Prison ain't so bad, I suppose. Sure, I could do with actually having some control over my life, and the food could be at least edible, but here I can rest, knowing that once I get out of this building alive, I'll have plenty of options open to me. Undercover work will be impossible, but I was doing that for seven years, and now I want to try something different, something a little less complicated and that involves a lower risk of getting in too deep. If I go back and work for my employer, he's sure to send me on boring journeys to negotiate deals, so I think I'll be looking for new bosses. You might wonder why someone who wants to be in total control could be so willing to work for someone else – well, that's because I'm still far too low down the ladder. Maybe in twenty years I'll be the boss, so long as I don't get killed before then.

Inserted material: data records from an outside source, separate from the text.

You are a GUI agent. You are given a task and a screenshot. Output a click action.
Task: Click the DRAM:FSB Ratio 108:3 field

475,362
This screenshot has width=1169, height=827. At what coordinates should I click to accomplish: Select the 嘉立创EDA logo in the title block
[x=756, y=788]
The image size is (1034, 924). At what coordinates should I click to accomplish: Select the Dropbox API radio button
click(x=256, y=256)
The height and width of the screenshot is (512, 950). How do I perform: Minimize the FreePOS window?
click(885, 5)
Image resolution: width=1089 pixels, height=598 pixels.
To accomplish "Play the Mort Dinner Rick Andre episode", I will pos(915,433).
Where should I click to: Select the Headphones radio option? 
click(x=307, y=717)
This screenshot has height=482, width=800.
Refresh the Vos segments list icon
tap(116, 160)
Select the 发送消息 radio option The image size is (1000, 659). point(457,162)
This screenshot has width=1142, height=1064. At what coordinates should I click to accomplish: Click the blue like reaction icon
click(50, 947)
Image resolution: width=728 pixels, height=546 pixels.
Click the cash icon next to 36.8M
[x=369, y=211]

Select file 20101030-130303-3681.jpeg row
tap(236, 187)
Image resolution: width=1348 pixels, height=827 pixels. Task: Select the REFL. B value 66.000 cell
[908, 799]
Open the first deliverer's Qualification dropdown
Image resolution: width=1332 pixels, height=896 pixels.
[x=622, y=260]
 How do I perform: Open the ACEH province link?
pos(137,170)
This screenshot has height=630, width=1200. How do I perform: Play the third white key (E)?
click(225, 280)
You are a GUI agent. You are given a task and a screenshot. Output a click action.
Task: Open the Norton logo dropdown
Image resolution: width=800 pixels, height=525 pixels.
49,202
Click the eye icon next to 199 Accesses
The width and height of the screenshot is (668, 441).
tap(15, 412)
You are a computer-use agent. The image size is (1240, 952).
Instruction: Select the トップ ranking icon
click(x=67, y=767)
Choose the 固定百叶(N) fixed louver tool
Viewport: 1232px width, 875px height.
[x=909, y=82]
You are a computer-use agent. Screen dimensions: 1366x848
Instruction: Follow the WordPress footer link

This may sound surprising, but Jack has visited me in jail, but of course it's only to try and get answers. Why did I kill Teri? Why did I betray him? I see the look in his eyes changing as they react to my voice, my face as I listen to him almost beg for the words that he's looking for. It almost makes me sad that he is so hopeful that one day I might break down and confess all, tell him everything he could ever want to know about me and my motives. That, I promise you, will never happen. Tony visited once, and like the emotional mess he can be at times, he cried. Tears came down his cheeks, and although I did like the guy, it's weird just how much love he seemed to have for me, this passion that he had for the woman who betrayed them all. I sometimes wonder if he thinks that the Nina he loved was real, but I won't tell him the truth, just like I won't tell Jack.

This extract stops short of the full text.